(Supplied text)
Under physiological conditions, there is a close regulation and coupling of bone formation and resorption. The receptor activator of nuclear factor kappa-β ligand (RANKL)-to-osteoprotegerin (OPG) ratio is a critical parameter in this regulation (Crotti et al. 2004, Teitelbaum 2007), and the ratio is essential for the differentiation, recruitment, activation, and survival of the osteoclasts (Bashir et al. 2005, Leibbrandt and Penninger 2009).

Raloxifene is a second-generation selective estrogen receptor modulator (SERM) that is currently registered as a treatment against osteoporosis. SERMs are non-steroidal molecules capable of binding to estrogen receptors (ERs) and they act as estrogen agonists and/or antagonists depending on the tissue in question. Raloxifene has an analogous effect to that of estrogen on bone, and has been shown to increase bone mass density (BMD) and maintain bone strength (Evans et al. 1994, Turner et al. 1994, Yan et al 2010). Although the mechanism of action of raloxifene is not fully understood, recent in vitro and in vivo studies have shown an effect on osteoblasts via ERs, followed by lower levels of RANKL and higher expression of OPG. This interaction inhibits normal osteoclastic functioning.

The effect of raloxifene on the RANKL/RANK/OPG pathway has raised the question of whether treatment with raloxifene can enhance the fixation of orthopedic implants in the setting of impaction bone grafting. Hip revision treatment strategies currently favor non-cemented prostheses (Overgaard 2010), allowing impaction bone grafting to restore the patient’s own bone stock to a condition closer to what was present during the primary arthroplasty (Toms et al. 2004). In the present study, we investigated whether raloxifene can alter the balance of bone formation and resorption in favor of less resorption, thereby preserving bone graft as a mechanical stabilizer of the implant and keeping it available as a scaffold for new bone. Our hypothesis was that raloxifene-impregnated morselized cancellous allograft bone would retain more bone and increase early implant fixation compared to normal, untreated morselized cancellous allograft, as evaluated by mechanical and histomorphometric analysis.
(End Supplied text)
Exercise 1:
According to the supplied text, what type of prosthesis do current hip revision treatment strategies favor?
Exercise 2:
Quote the supplied text from "Raloxifene is a" to "normal osteoclastic functioning.".
Rely solely on the supplied text when responding to it.
(Data shown)
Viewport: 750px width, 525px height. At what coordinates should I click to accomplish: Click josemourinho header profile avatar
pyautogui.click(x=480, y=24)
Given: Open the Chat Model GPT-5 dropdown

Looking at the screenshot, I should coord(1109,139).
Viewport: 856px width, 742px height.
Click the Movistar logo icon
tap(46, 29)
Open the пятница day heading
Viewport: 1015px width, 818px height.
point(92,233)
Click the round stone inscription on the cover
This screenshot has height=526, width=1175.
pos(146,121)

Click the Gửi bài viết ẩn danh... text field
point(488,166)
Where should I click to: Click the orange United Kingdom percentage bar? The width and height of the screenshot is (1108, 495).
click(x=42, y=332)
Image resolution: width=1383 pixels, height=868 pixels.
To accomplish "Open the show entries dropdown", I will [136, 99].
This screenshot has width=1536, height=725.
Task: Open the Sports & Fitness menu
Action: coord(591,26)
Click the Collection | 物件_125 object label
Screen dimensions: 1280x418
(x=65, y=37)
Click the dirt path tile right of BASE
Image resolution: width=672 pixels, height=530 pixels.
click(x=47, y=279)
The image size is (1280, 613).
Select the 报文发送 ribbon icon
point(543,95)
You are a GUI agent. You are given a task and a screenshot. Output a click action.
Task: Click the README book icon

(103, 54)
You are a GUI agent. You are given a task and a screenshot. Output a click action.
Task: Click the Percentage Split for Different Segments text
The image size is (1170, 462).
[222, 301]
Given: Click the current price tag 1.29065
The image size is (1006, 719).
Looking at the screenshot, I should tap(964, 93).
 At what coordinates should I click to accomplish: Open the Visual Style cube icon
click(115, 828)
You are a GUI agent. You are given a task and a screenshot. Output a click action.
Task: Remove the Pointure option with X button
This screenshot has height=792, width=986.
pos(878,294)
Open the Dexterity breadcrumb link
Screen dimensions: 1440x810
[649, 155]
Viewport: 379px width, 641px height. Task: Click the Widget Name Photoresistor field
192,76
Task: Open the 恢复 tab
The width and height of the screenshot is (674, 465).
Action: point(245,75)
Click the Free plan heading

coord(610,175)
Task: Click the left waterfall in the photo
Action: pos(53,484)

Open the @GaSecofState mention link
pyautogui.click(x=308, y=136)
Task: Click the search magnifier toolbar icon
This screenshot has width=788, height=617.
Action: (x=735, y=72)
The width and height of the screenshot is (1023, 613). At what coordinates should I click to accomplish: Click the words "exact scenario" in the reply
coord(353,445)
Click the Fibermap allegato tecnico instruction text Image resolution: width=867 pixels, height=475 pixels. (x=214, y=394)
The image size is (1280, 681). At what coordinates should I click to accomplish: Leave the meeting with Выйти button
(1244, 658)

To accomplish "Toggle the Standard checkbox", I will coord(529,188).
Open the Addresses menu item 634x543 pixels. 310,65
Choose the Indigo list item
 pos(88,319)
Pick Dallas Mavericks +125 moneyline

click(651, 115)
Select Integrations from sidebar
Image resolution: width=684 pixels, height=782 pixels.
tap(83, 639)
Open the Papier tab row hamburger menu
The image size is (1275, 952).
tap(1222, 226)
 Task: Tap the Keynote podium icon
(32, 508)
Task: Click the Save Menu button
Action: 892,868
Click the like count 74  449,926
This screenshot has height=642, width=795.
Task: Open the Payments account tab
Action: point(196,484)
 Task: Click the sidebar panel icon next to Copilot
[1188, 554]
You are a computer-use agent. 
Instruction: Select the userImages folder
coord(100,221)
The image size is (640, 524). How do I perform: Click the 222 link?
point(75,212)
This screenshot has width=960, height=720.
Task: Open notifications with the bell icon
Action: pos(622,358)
(End Data shown)
Exercise output 1:
Non-cemented prostheses.

Exercise output 2:
Raloxifene is a second-generation selective estrogen receptor modulator (SERM) that is currently registered as a treatment against osteoporosis. SERMs are non-steroidal molecules capable of binding to estrogen receptors (ERs) and they act as estrogen agonists and/or antagonists depending on the tissue in question. Raloxifene has an analogous effect to that of estrogen on bone, and has been shown to increase bone mass density (BMD) and maintain bone strength (Evans et al. 1994, Turner et al. 1994, Yan et al 2010). Although the mechanism of action of raloxifene is not fully understood, recent in vitro and in vivo studies have shown an effect on osteoblasts via ERs, followed by lower levels of RANKL and higher expression of OPG. This interaction inhibits normal osteoclastic functioning.